-- Information supplied follows --
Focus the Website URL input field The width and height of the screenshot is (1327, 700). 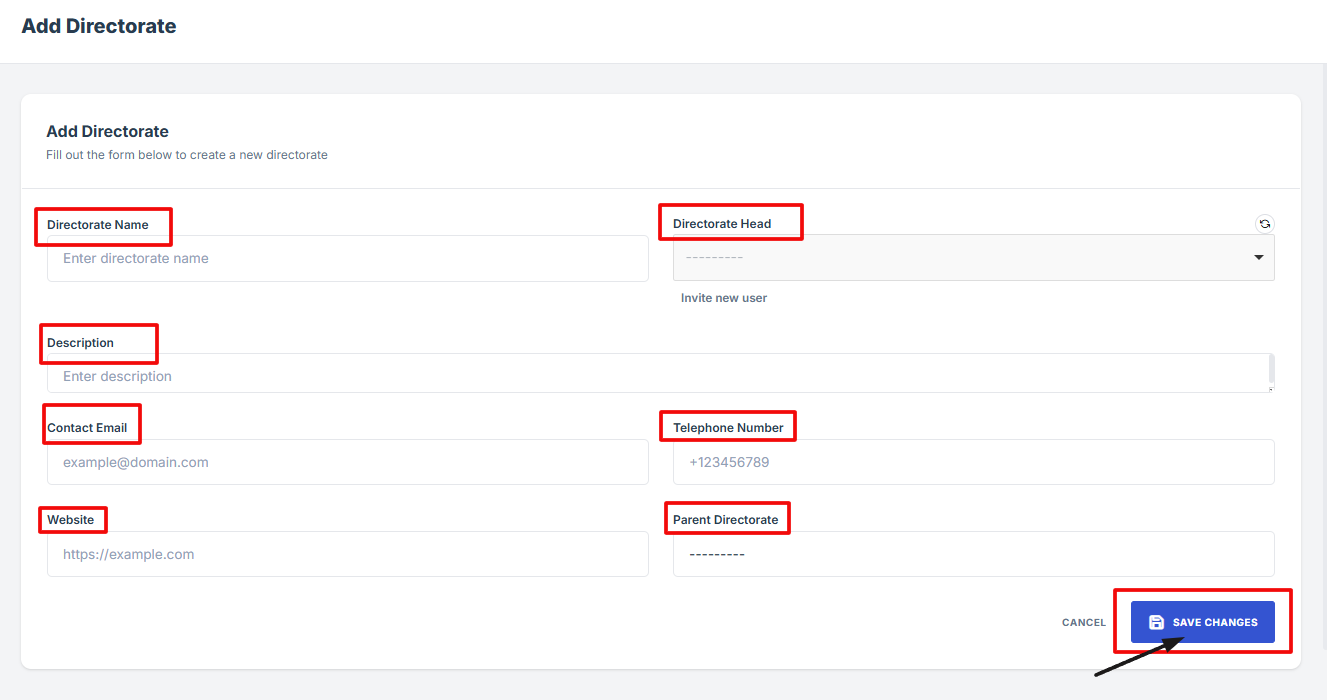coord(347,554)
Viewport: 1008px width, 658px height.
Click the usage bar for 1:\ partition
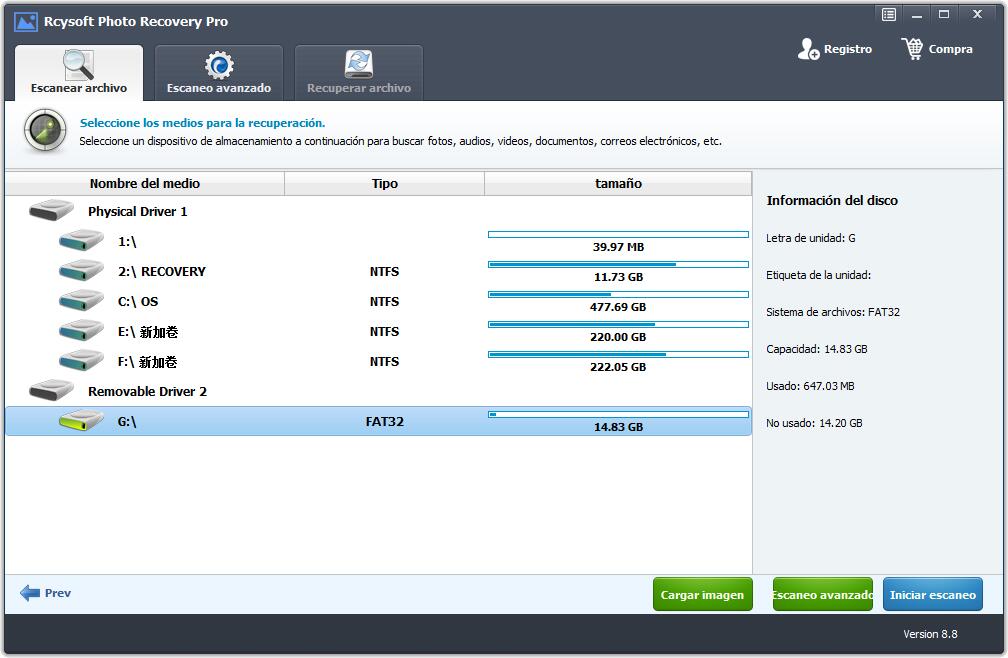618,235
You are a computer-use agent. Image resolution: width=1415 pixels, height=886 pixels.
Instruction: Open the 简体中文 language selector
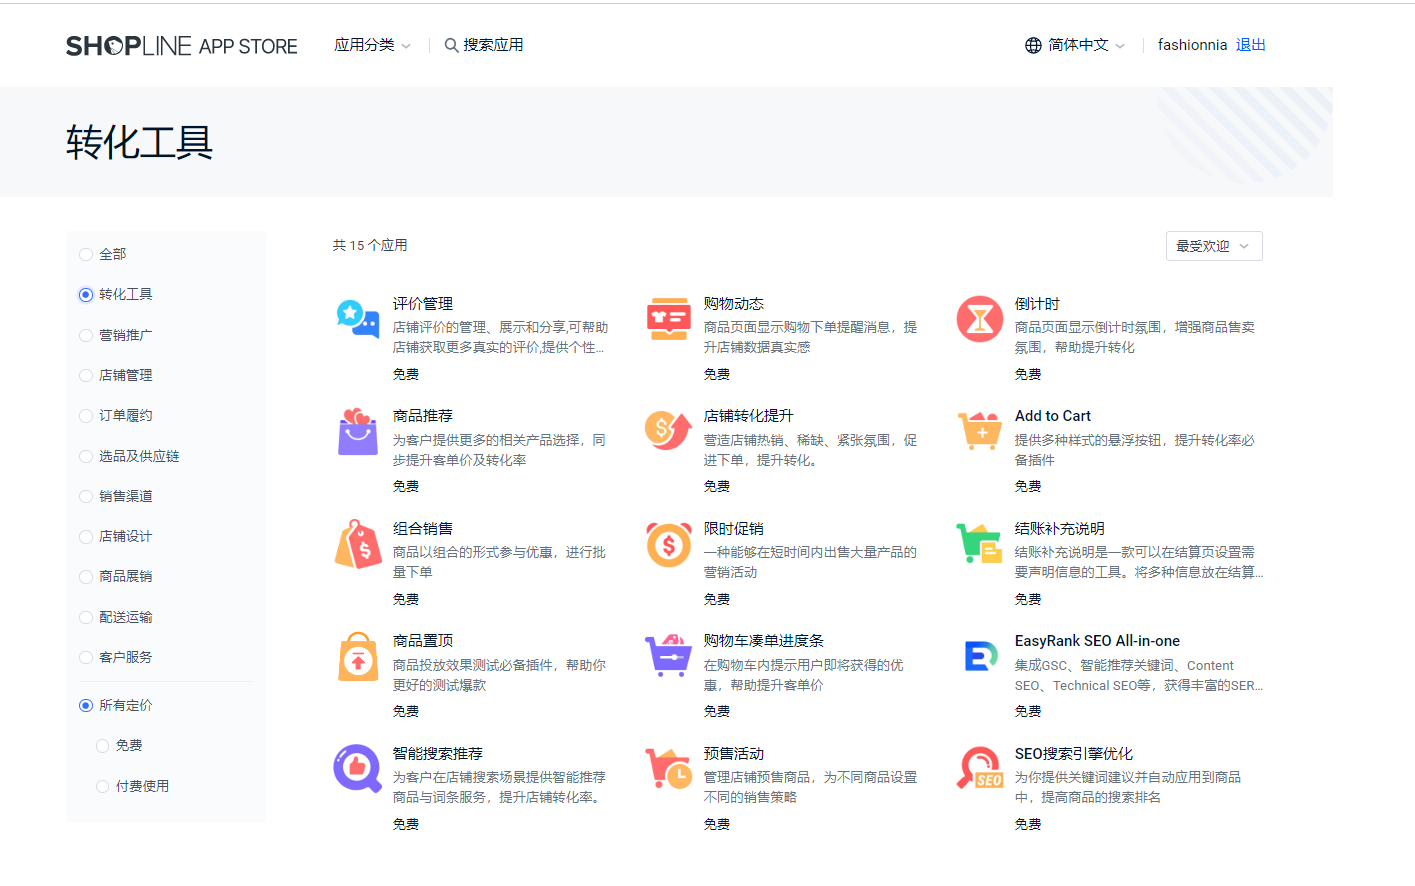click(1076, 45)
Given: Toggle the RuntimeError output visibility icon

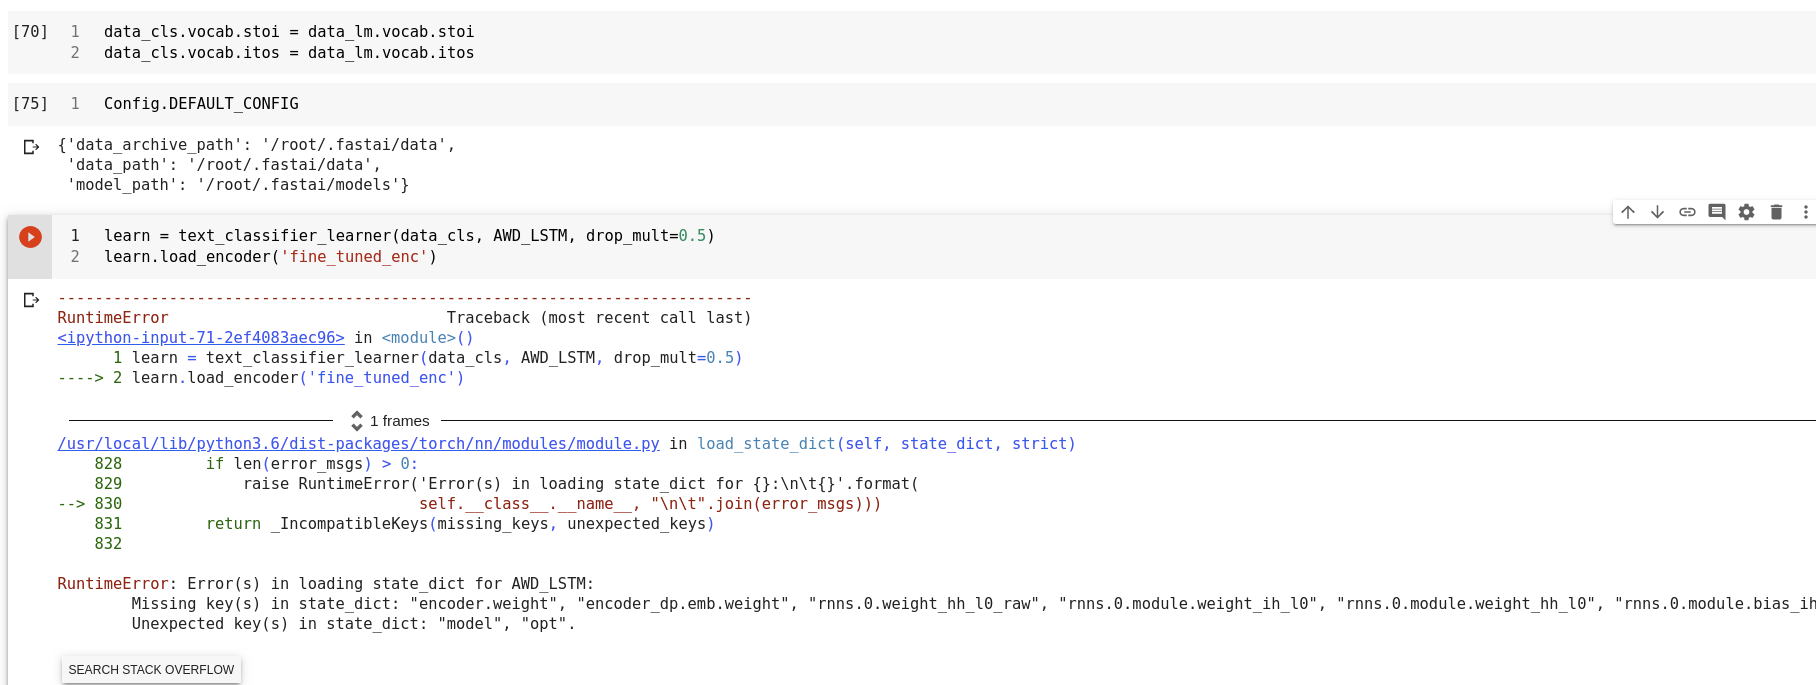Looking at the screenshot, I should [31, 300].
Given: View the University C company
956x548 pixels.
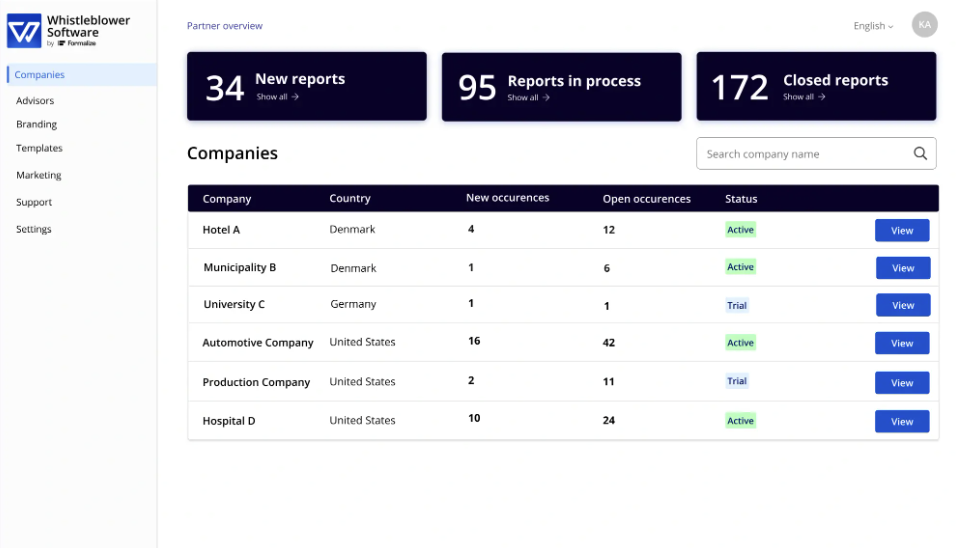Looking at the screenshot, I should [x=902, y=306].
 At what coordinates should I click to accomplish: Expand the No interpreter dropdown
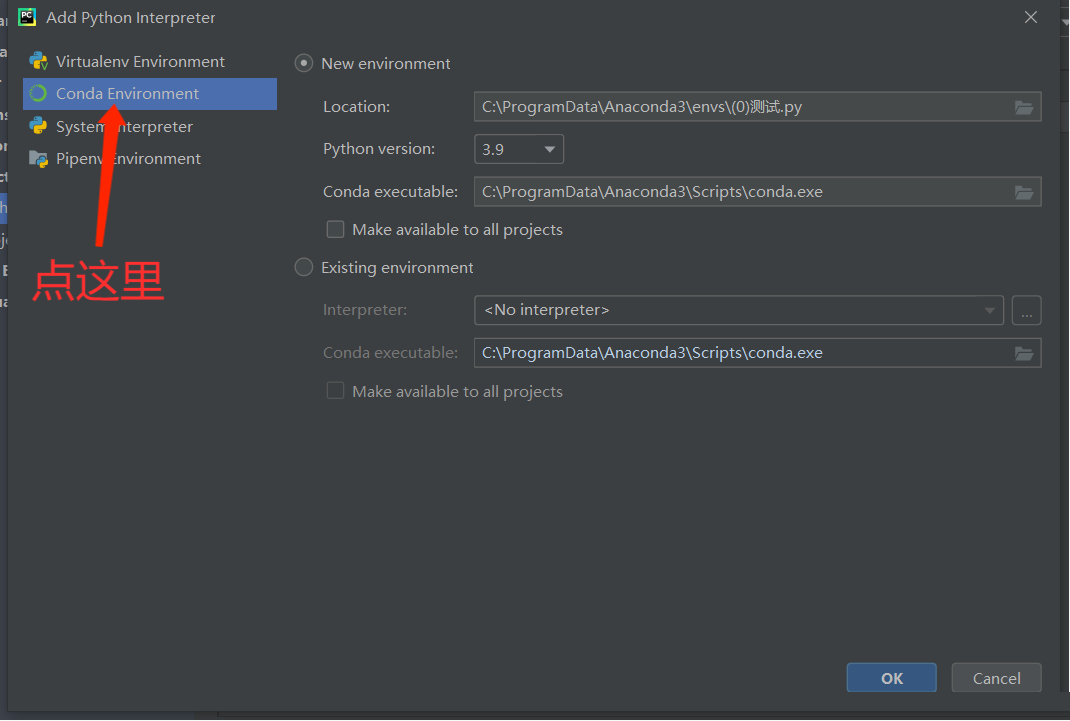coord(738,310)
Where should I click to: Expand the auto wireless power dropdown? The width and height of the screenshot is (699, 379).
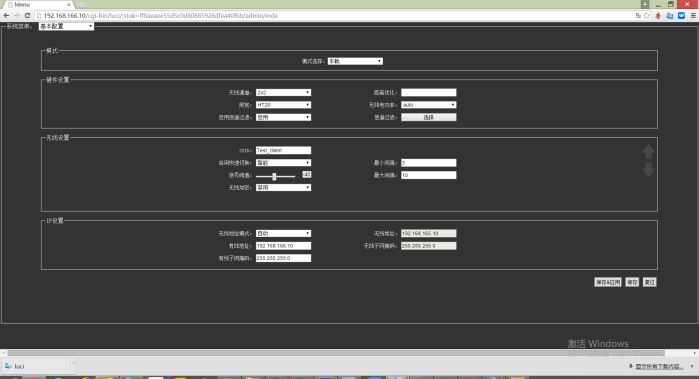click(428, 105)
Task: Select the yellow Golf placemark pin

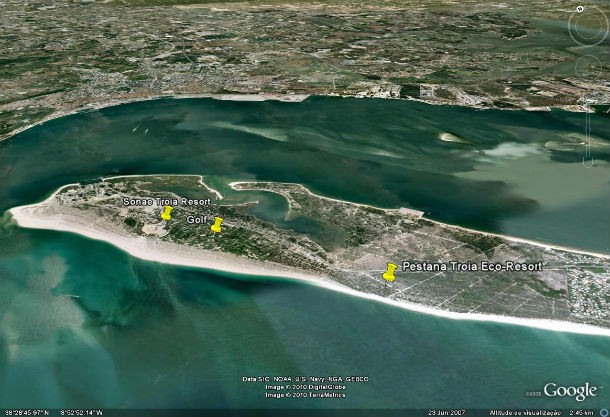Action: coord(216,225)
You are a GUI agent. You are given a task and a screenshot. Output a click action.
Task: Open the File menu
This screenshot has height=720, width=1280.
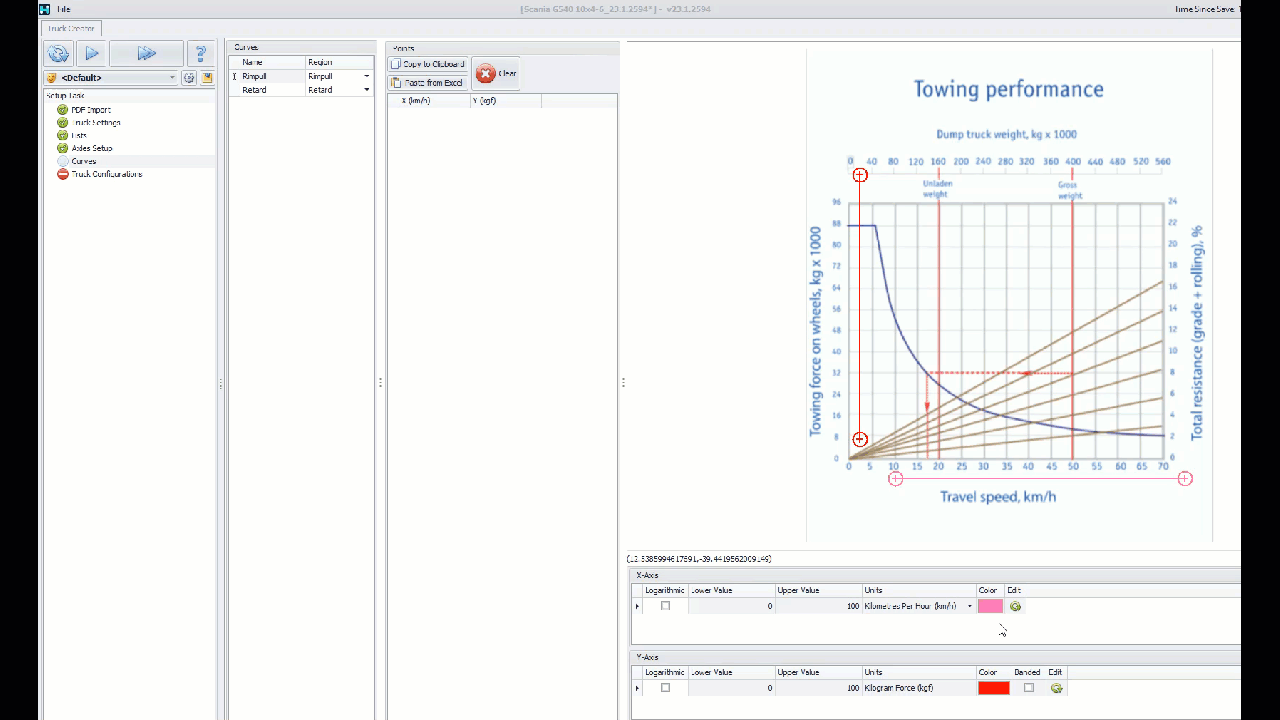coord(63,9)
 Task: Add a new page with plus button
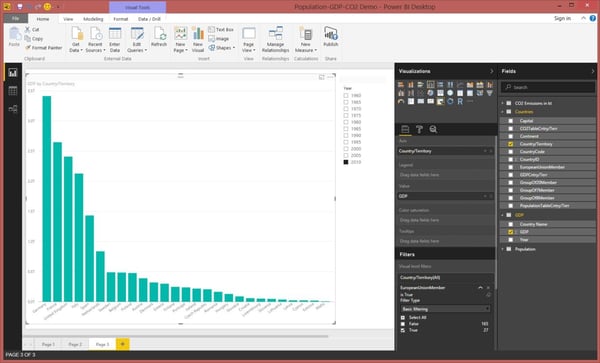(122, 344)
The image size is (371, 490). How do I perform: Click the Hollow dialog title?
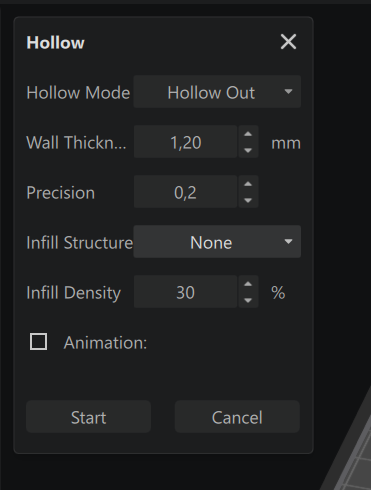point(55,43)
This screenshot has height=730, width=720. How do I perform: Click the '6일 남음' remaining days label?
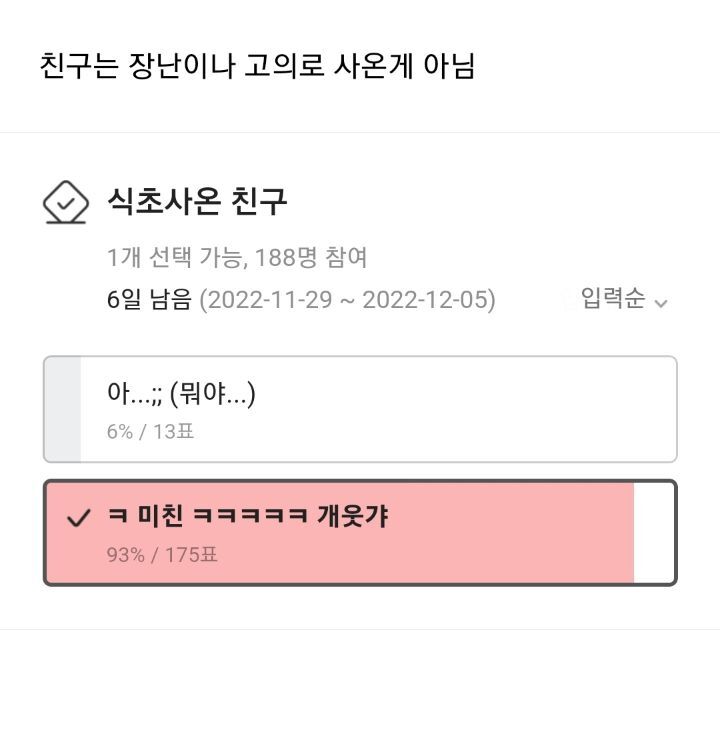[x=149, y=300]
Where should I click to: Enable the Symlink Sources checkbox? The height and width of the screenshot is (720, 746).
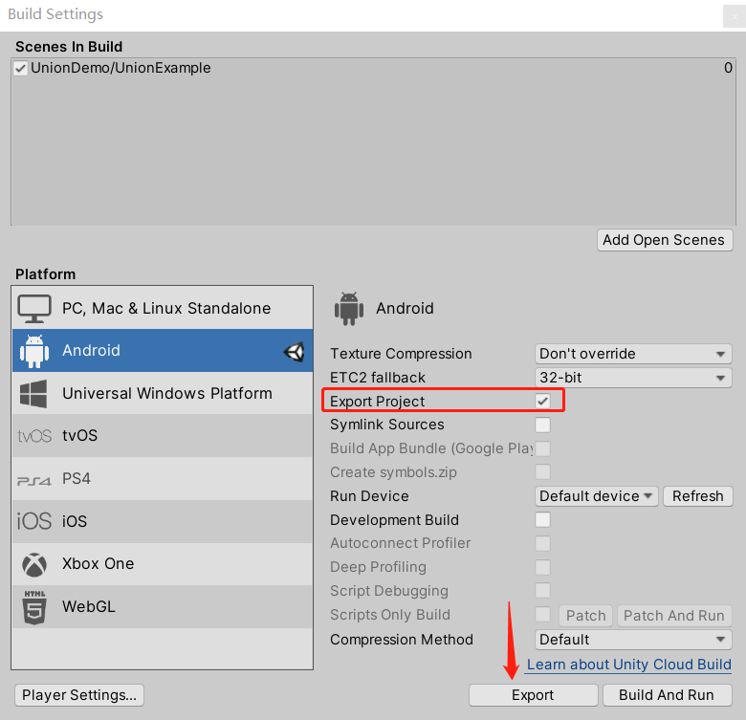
-- Information supplied concluded --
### Aim of the task
In the listing above, find the line with "Click the usage bar for 1:\ partition" and the line with "Given: View the University C company". Output both, plus every line between them, and no pictures.

### Result of this task
Click the usage bar for 1:\ partition
618,235
You are a computer-use agent. Image resolution: width=1415 pixels, height=886 pixels.
Instruction: Open the 简体中文 language selector
click(1076, 45)
Given: Toggle the RuntimeError output visibility icon

Looking at the screenshot, I should [31, 300].
Given: View the University C company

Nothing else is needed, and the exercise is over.